Getting approved for Amazon SES production access
Amazon SES has the best pricing of any delivery service that allows email marketing.
Amazon SES is 10 cents per 1000 messages sent, pay-as-you-go, with no minimums or commitments; that's $100 per million messages, only pay for what you send.
This bargain basement discount pricing comes with a higher barrier to entry than with other email delivery API or SMTP Relay services which charge more.
Unlike other vendors, you can't just sign up and start sending.
First, you have to create an account and complete your integration by verifying a domain and connecting it to your EmailDelivery.com ESP platform; then you're placed into "the sandbox."
To test your Amazon SES integration while in the sandbox, you have to add and verify each of your personal email addresses one at a time, and that becomes your contact list.
To get out of the sandbox and send mail to your real contact list, you need to request production access.
You must have a verified domain and have completed and tested your SES integration with your EmailDelivery.com ESP platform before you request production access.
If approved to get out of the sandbox, your sending limit will start out at 50,000 messages per day, and you can have the cap lifted once you've established yourself as a reasonable sender.
Amazon will initially throttle your production sending to 14 messages per second, which will automatically increase over time.
We have customers who Amazon allows to send hundreds of messages per second.
The first thing that Amazon SES is screening for is that many applicants who apply for new email marketing accounts are liars.
Fake sites, fake blogs, fake products, fake companies.
When the Trust & Safety team evaluates your site and your production access application, this is what they're looking at:
Does this site, service, or product seem real, professional, and reputable?
Is there a footer on the site with a privacy policy?

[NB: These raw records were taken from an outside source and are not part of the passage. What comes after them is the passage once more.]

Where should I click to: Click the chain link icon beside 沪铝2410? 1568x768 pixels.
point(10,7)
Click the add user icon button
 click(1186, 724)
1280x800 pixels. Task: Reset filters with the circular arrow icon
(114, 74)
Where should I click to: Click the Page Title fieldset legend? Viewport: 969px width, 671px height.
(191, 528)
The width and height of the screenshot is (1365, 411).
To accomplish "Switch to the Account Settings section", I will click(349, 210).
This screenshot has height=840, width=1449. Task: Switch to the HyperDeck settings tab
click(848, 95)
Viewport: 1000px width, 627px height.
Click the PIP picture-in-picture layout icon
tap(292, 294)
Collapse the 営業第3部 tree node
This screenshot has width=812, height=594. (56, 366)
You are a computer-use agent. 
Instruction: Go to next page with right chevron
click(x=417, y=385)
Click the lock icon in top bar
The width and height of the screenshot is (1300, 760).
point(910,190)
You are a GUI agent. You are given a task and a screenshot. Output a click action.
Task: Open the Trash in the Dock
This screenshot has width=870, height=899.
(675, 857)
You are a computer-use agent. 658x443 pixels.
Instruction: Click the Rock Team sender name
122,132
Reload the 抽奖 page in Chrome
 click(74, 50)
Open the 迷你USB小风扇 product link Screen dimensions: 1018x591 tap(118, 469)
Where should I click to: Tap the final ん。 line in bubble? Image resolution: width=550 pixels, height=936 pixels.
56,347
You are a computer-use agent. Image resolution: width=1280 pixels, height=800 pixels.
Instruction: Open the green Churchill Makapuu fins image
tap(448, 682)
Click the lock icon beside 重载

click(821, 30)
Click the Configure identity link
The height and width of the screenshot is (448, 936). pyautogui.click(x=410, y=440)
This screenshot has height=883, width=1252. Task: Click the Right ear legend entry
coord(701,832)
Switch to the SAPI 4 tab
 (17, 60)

Would this site, service, or product need Amazon SES? Is there a plausible legitimate use case here?
How will this applicant build their contact list and where did their existing contacts come from?
If all of the above adds up, will this entity be sending emails that people want to read and that don't upset the reader?
This is an example of the type of content Amazon SES isn't going to approve:
We had a customer who ticked every box, but the front page of their website was covered in articles about burning in hell, causing their application and all appeals to be denied.
And finally:
Is this otherwise legitimate applicant a competent sender? What are their hygiene practices?
How will they manage bounces, unsubs, and complaints, ensuring they will help maintain or improve Amazon's sender reputation instead of harm it?
I've spoken to Amazon about what the trust and safety team wants to see to be reassured a sender knows what they're doing, and isn't going to wildly spam and blow their account up out of negligence.
Here's their answer...
Include technical details.
Through an integration with the EmailDelivery.com ESP platform. ✅
EmailDelivery.com has a one-click unsubscribe in the footer and a one-click list-unsubscribe header is attached as a backup in case the integrated email delivery service doesn't include its own ✅
The EmailDelivery.com ESP platform integration uses Amazon SNS and event publishing. ✅
Real-time reputation metrics are shown prominently in the EmailDelivery.com platform UI reporting as webhooks come back in live from Amazon. ✅
Bounces, unsubs, and complaints are suppressed account-wide automatically the first time they're seen. ✅
We will also be using the reputation metrics dashboard in the Amazon SES console as a sanity check and backup to monitor our bounce and complaint rates and verify the information we're seeing in the EmailDelivery.com platform is accurate on an ongoing basis. ✅
The idea would be to include as much specific details on the SES features they will be leveraging so that the AWS Trust and Safety Team are assured that they are aware and will implement best practices
You'll be asked by Amazon SES to non-specifically state your "Use case".
Just answer general questions like these as comprehensively as possible:
What does your site do?
How do you plan to build or acquire your mailing list?
What will you use Amazon SES for?
If you're switching from another ESP, attach recent invoices proving you're a valid sender with a regular business relationship with another service.
Provide links to social media accounts associated with your verified domain that have a following and organic engagement.
Attach examples of emails you plan on sending - these better be good and show an unsubscribe footer with a full name and address for the sender and "you have received this email because you...." memo.
All of this may sound formidable but it's actually not hard to get approved.